Given problem 1
Copy the rod thread from "How much were" through "this next spring!", substituting "cost" for "price".
Given problem 2
Using the rod thread, say yes or no to each statement and quote the words that decide it: (a) The rods have cork handles. (b) One poster's dad ended up taking both of that poster's rods. (c) The 11' rod was said to cost around $89.

[START OF Text excerpt]

# Sea Striker Carbon 11' rods at HHT in Navarre!



## Shiznik (Feb 24, 2008)

In the store today and was checking them out. 11' with large eyes, cork double handles, light weight, and just seemed to be an overall great balanced rod for surf fishing! Has anyone tried them? As soon as I have the money I am gonna get one, looks like it would match up with a 7500 perfect! A fisherman could really put a "zip code" on some bait with it for sure! I'd change all 5 of my 13'fters out for 5 of those things.

Tight Lines!

Chris


----------



## cline4 (Apr 21, 2009)

I have one, they are excellent rods....


----------



## nb&twil (Oct 2, 2007)

they're great rods, i had 2 and loved them. my dad liked them too, so much that he took both did very well this spring pompano fishing with them. just about anything with the sea striker or billfisher name is going to be one of the bangs for your buck as a general rule.


----------



## jbs192 (Oct 2, 2007)

How much were they?


----------



## Shiznik (Feb 24, 2008)

Hope I'm not wrong about the price but I think they were around $69 for a 11', may have been a little more butI believe that was right. Talking about seeming strong, lightweight and the guides were nice too! I'd put it up against the Penn Carbon 10'fter I have but just like it. Has the cork handles vs. padded. Overall a great rod! If I can make it happen, I'm gonna make sure the one I get will be in my Pomp pics this next spring!


----------

[END OF Text excerpt]
[START OF Material shown]

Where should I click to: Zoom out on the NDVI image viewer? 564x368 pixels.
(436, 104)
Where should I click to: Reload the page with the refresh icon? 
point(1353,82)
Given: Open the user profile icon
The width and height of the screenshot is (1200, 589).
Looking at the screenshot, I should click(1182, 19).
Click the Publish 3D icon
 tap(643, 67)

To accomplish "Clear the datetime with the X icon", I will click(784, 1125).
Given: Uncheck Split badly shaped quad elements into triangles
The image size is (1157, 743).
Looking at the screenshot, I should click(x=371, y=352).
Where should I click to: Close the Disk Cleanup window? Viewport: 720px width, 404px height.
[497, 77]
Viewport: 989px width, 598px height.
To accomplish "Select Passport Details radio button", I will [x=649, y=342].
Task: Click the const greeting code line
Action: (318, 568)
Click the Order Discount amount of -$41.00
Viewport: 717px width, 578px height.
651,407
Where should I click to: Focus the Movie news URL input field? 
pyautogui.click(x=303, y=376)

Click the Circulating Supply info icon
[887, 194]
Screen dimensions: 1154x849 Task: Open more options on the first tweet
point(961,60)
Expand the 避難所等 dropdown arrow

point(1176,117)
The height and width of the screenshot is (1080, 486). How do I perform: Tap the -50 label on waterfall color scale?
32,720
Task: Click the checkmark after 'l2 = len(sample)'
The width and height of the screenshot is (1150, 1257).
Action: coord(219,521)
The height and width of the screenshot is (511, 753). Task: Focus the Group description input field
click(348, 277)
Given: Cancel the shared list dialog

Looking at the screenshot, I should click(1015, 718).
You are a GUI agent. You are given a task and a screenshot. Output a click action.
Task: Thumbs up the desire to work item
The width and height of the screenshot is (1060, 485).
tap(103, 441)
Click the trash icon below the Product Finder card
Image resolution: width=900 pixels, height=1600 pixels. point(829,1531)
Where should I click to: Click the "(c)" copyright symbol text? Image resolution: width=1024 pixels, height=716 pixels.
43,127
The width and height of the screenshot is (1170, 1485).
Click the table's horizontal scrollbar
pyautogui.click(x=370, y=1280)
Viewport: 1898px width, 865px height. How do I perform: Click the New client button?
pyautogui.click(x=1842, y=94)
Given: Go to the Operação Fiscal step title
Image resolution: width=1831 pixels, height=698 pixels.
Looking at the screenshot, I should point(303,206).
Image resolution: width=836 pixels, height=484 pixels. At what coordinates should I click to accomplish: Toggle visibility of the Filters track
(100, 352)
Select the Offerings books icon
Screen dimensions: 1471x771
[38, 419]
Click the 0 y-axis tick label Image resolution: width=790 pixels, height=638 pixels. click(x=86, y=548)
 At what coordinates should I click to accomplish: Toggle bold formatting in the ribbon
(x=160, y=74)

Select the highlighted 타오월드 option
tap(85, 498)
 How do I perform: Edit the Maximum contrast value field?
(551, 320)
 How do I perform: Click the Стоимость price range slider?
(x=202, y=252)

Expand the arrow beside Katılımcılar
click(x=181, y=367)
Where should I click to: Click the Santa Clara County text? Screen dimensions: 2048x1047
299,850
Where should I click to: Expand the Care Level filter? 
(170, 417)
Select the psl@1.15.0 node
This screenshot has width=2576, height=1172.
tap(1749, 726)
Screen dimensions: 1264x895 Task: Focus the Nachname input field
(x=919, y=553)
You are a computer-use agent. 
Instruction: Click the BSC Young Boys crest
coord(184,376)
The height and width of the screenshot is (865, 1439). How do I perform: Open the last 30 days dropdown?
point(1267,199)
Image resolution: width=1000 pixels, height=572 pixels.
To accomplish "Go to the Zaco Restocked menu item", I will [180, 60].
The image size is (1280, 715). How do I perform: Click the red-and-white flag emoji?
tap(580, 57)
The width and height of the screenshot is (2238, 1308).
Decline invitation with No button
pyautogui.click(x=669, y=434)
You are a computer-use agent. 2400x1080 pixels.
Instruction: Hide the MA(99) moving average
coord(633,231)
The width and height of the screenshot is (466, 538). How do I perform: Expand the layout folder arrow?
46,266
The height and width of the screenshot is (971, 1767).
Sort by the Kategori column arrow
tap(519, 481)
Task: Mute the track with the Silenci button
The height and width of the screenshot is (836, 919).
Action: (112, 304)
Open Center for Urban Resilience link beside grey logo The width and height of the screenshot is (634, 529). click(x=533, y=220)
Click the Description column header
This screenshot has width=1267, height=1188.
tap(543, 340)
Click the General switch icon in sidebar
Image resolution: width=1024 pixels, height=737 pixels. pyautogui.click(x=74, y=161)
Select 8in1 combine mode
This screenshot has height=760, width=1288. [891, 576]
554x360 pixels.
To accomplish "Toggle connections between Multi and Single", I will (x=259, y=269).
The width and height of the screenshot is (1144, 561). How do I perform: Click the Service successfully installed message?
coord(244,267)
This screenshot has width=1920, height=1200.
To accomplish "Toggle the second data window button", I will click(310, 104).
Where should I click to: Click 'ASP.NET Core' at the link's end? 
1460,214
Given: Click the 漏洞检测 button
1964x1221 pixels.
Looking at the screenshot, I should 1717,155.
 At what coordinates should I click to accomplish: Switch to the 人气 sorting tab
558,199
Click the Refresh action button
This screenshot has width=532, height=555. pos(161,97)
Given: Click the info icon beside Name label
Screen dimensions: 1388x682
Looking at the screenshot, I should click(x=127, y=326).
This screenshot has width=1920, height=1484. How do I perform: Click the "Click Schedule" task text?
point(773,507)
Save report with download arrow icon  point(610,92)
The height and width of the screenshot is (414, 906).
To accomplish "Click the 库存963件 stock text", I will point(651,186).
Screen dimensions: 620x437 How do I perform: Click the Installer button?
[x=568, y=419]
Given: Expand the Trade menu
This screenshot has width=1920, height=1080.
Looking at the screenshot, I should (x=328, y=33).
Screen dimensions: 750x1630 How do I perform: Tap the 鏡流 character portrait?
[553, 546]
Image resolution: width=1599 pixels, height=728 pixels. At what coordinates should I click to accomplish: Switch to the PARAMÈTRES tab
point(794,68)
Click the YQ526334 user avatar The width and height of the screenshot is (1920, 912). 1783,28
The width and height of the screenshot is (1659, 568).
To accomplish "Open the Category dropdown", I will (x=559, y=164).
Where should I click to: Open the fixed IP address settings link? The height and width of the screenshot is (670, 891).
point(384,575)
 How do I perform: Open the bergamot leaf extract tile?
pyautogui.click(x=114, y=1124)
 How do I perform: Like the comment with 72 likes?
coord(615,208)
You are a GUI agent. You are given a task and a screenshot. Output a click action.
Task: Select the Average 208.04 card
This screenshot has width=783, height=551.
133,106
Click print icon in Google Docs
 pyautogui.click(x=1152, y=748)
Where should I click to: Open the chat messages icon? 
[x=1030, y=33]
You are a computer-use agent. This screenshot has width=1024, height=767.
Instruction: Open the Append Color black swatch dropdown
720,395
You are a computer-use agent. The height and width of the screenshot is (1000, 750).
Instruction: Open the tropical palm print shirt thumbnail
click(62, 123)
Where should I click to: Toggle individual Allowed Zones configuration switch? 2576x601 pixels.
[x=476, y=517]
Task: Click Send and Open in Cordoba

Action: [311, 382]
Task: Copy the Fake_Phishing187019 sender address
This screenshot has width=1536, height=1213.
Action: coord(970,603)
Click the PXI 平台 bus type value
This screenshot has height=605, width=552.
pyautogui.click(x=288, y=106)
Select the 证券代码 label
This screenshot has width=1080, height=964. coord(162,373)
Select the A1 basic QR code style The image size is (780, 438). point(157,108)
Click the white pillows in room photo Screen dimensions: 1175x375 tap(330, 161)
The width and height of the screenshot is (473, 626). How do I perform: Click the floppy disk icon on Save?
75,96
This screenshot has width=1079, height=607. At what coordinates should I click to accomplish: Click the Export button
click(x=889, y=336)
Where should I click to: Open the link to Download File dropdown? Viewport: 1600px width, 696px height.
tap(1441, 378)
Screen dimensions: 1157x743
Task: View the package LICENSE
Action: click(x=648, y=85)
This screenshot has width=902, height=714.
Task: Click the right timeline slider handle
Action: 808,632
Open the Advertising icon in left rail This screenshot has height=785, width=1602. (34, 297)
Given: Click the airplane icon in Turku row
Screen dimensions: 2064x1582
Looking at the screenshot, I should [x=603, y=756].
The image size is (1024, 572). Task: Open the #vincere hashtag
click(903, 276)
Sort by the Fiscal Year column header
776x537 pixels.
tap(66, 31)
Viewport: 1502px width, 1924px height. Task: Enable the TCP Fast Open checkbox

[END OF Material shown]

Correct result 1
How much were they?


----------



## Shiznik (Feb 24, 2008)

Hope I'm not wrong about the cost but I think they were around $69 for a 11', may have been a little more butI believe that was right. Talking about seeming strong, lightweight and the guides were nice too! I'd put it up against the Penn Carbon 10'fter I have but just like it. Has the cork handles vs. padded. Overall a great rod! If I can make it happen, I'm gonna make sure the one I get will be in my Pomp pics this next spring!

Correct result 2
(a) Yes: "cork double handles"
(b) Yes: "my dad liked them too, so much that he took both"
(c) No: "they were around $69 for a 11'"